Although it is now clear that those children who drank milk at the time of exposure are the key population to monitor for thyroid nodularity and cancer, the effects of exposure age on the risk of autoimmune disease is not known. This uncertainty complicates the picture for determining the scope of a medical surveillance program for radiation-induced autoimmune diseases.
Government health physicists have known of the importance of the food pathway as a source of exposure since 1946. (28) They knew about the value of early intervention by, at least, 1958. (29) By the time of many, if not all, of the weapons tests, government officials knew or should have known that a mitigation strategy would prevent injury. Advisories to the public to avoid drinking fresh milk after weapons tests, particularly after rain, could have significantly reduced the expected number of thyroid cancer and nodules (and, as we now know, non-functioning thyroids). Such advisories could have been presented simply as a precaution, without having to admit to the public that any harm would necessarily fall upon them. Obviously, such a warning might have weakened public support for nuclear weapons testing and, therefore, would have had to be balanced against issues of national security. Somewhere, there may exist records of high level discussions about this difficult choice. Their content may be very revealing in helping to determine the degree of responsibility owed by the government to the public for the high exposures.

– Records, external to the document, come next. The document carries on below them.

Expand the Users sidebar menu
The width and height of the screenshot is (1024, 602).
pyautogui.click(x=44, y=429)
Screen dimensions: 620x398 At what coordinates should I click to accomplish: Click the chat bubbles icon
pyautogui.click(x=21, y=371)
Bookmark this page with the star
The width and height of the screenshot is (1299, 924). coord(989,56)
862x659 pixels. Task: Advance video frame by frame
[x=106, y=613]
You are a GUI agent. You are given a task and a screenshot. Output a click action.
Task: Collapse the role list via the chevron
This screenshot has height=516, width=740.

By 1982, when Congress asked NCI to undertake the fallout study, the connection between thyroid cancer and radioiodine was well known. At what point should NCI or DOE have taken steps to inform the medical community about the potential risks to their patients? Answering this question will, no doubt, be a key goal of congressional investigations.
The fact that NCI has taken so long to report the essential public health message in this work raises questions about other studies that may be ongoing. (30) For instance, are political pressures slowing reports of the NCI's Chernobyl study? Will the Institute of Medicine have access to the preliminary results? Are there pending studies in other government agencies, such as DOE, that bear on the questions before the committee?
There are a number of factors that suggest a medical information, surveillance, and treatment program is in order for those exposed to weapons test fallout. These factors are 1) the magnitude of the projected radioiodine exposures, 2) the large uncertainties in the estimates, and 3), the recent findings that autoimmune thyroid diseases can be triggered at relatively low doses of radiation.
I hope that the need for action not be forgotten as attention focuses on why there has been such a delay by government agencies in formulating a recommendation on medical surveillance.
I thank Dr. Mayer for advising me on the medical aspects of my statement and Joseph Wayman and David Beavers for collecting some of the historical documents relating to the discovery of the food exposure pathway for radioiodine.